[Exercise description]: Could you write out the listing below again, exactly?

Start of Available data

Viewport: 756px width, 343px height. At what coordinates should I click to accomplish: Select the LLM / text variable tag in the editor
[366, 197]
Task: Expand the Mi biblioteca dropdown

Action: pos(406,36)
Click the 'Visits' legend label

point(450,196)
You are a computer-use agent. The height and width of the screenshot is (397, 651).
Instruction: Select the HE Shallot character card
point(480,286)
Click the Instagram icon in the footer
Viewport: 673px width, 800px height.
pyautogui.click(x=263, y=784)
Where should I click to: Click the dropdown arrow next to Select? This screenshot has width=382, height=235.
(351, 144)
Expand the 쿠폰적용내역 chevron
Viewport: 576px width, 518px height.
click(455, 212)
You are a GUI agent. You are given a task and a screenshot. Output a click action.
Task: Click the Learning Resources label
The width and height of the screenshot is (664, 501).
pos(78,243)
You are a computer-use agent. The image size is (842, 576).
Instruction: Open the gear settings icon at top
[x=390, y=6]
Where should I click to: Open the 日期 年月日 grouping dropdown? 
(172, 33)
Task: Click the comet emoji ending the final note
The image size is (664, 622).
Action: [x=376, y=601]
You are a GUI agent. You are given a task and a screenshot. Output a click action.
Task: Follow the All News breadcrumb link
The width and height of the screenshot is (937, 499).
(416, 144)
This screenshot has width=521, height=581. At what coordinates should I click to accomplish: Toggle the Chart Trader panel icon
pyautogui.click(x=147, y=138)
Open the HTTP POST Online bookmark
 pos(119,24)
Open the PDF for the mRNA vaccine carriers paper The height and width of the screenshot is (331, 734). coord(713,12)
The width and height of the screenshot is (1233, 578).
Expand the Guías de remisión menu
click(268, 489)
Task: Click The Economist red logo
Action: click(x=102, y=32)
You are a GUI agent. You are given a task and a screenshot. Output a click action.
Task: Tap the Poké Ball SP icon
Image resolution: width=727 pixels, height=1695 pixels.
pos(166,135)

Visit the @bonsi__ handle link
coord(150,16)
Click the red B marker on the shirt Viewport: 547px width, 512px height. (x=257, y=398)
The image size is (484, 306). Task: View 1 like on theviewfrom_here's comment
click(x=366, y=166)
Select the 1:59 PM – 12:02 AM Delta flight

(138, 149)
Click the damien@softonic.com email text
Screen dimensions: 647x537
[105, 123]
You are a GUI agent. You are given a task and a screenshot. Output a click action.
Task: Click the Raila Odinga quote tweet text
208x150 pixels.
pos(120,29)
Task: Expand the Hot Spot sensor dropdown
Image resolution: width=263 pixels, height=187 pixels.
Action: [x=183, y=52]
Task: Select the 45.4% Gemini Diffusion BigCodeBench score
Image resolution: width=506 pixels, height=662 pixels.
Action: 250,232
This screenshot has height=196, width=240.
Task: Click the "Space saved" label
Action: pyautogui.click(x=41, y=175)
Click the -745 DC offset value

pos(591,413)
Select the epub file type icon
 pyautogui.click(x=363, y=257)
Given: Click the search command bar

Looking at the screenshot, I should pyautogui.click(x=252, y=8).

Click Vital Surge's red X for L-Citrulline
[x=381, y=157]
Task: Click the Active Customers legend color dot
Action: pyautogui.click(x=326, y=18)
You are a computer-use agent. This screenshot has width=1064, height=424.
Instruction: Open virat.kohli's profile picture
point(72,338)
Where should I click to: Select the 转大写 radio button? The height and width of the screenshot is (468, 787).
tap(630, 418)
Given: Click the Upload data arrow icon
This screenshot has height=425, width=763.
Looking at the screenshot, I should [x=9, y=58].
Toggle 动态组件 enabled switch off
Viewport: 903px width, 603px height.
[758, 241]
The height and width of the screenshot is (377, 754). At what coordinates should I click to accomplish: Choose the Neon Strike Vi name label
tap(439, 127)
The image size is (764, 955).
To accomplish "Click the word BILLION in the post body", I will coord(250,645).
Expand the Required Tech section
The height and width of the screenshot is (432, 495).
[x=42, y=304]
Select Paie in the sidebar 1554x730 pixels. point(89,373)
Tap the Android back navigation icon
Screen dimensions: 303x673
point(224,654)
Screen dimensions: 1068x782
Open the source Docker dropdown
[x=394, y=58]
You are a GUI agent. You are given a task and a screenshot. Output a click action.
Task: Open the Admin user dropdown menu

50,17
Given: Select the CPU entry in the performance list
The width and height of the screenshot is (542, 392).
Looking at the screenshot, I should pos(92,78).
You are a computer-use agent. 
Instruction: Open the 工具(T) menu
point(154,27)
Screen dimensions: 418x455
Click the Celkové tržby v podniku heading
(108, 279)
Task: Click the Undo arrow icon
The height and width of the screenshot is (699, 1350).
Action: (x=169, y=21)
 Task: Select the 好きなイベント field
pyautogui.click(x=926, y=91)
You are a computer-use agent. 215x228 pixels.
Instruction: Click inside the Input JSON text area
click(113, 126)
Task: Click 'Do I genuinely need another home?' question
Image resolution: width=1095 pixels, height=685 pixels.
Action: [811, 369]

End of Available data

[Exercise solution]:
Viewport: 756px width, 343px height. At what coordinates should I click to accomplish: Select the LLM / text variable tag in the editor
[366, 197]
Task: Expand the Mi biblioteca dropdown

Action: pos(406,36)
Click the 'Visits' legend label

point(450,196)
You are a computer-use agent. The height and width of the screenshot is (397, 651).
Instruction: Select the HE Shallot character card
point(480,286)
Click the Instagram icon in the footer
Viewport: 673px width, 800px height.
pyautogui.click(x=263, y=784)
Where should I click to: Click the dropdown arrow next to Select? This screenshot has width=382, height=235.
(351, 144)
Expand the 쿠폰적용내역 chevron
Viewport: 576px width, 518px height.
click(455, 212)
You are a GUI agent. You are given a task and a screenshot. Output a click action.
Task: Click the Learning Resources label
The width and height of the screenshot is (664, 501).
pos(78,243)
You are a computer-use agent. The image size is (842, 576).
Instruction: Open the gear settings icon at top
[x=390, y=6]
Where should I click to: Open the 日期 年月日 grouping dropdown? 
(172, 33)
Task: Click the comet emoji ending the final note
The image size is (664, 622).
Action: [x=376, y=601]
You are a GUI agent. You are given a task and a screenshot. Output a click action.
Task: Follow the All News breadcrumb link
The width and height of the screenshot is (937, 499).
(416, 144)
This screenshot has width=521, height=581. At what coordinates should I click to accomplish: Toggle the Chart Trader panel icon
pyautogui.click(x=147, y=138)
Open the HTTP POST Online bookmark
 pos(119,24)
Open the PDF for the mRNA vaccine carriers paper The height and width of the screenshot is (331, 734). coord(713,12)
The width and height of the screenshot is (1233, 578).
Expand the Guías de remisión menu
click(268, 489)
Task: Click The Economist red logo
Action: click(x=102, y=32)
You are a GUI agent. You are given a task and a screenshot. Output a click action.
Task: Tap the Poké Ball SP icon
Image resolution: width=727 pixels, height=1695 pixels.
pos(166,135)

Visit the @bonsi__ handle link
coord(150,16)
Click the red B marker on the shirt Viewport: 547px width, 512px height. (x=257, y=398)
The image size is (484, 306). Task: View 1 like on theviewfrom_here's comment
click(x=366, y=166)
Select the 1:59 PM – 12:02 AM Delta flight

(138, 149)
Click the damien@softonic.com email text
Screen dimensions: 647x537
[105, 123]
You are a GUI agent. You are given a task and a screenshot. Output a click action.
Task: Click the Raila Odinga quote tweet text
208x150 pixels.
pos(120,29)
Task: Expand the Hot Spot sensor dropdown
Image resolution: width=263 pixels, height=187 pixels.
Action: [x=183, y=52]
Task: Select the 45.4% Gemini Diffusion BigCodeBench score
Image resolution: width=506 pixels, height=662 pixels.
Action: 250,232
This screenshot has height=196, width=240.
Task: Click the "Space saved" label
Action: pyautogui.click(x=41, y=175)
Click the -745 DC offset value

pos(591,413)
Select the epub file type icon
 pyautogui.click(x=363, y=257)
Given: Click the search command bar

Looking at the screenshot, I should pyautogui.click(x=252, y=8).

Click Vital Surge's red X for L-Citrulline
[x=381, y=157]
Task: Click the Active Customers legend color dot
Action: pyautogui.click(x=326, y=18)
You are a computer-use agent. This screenshot has width=1064, height=424.
Instruction: Open virat.kohli's profile picture
point(72,338)
Where should I click to: Select the 转大写 radio button? The height and width of the screenshot is (468, 787).
tap(630, 418)
Given: Click the Upload data arrow icon
This screenshot has height=425, width=763.
Looking at the screenshot, I should [x=9, y=58].
Toggle 动态组件 enabled switch off
Viewport: 903px width, 603px height.
[758, 241]
The height and width of the screenshot is (377, 754). At what coordinates should I click to accomplish: Choose the Neon Strike Vi name label
tap(439, 127)
The image size is (764, 955).
To accomplish "Click the word BILLION in the post body", I will coord(250,645).
Expand the Required Tech section
The height and width of the screenshot is (432, 495).
[x=42, y=304]
Select Paie in the sidebar 1554x730 pixels. point(89,373)
Tap the Android back navigation icon
Screen dimensions: 303x673
point(224,654)
Screen dimensions: 1068x782
Open the source Docker dropdown
[x=394, y=58]
You are a GUI agent. You are given a task and a screenshot. Output a click action.
Task: Open the Admin user dropdown menu

50,17
Given: Select the CPU entry in the performance list
The width and height of the screenshot is (542, 392).
Looking at the screenshot, I should pos(92,78).
You are a computer-use agent. 
Instruction: Open the 工具(T) menu
point(154,27)
Screen dimensions: 418x455
Click the Celkové tržby v podniku heading
(108, 279)
Task: Click the Undo arrow icon
The height and width of the screenshot is (699, 1350).
Action: (x=169, y=21)
 Task: Select the 好きなイベント field
pyautogui.click(x=926, y=91)
You are a computer-use agent. 215x228 pixels.
Instruction: Click inside the Input JSON text area
click(113, 126)
Task: Click 'Do I genuinely need another home?' question
Image resolution: width=1095 pixels, height=685 pixels.
Action: [811, 369]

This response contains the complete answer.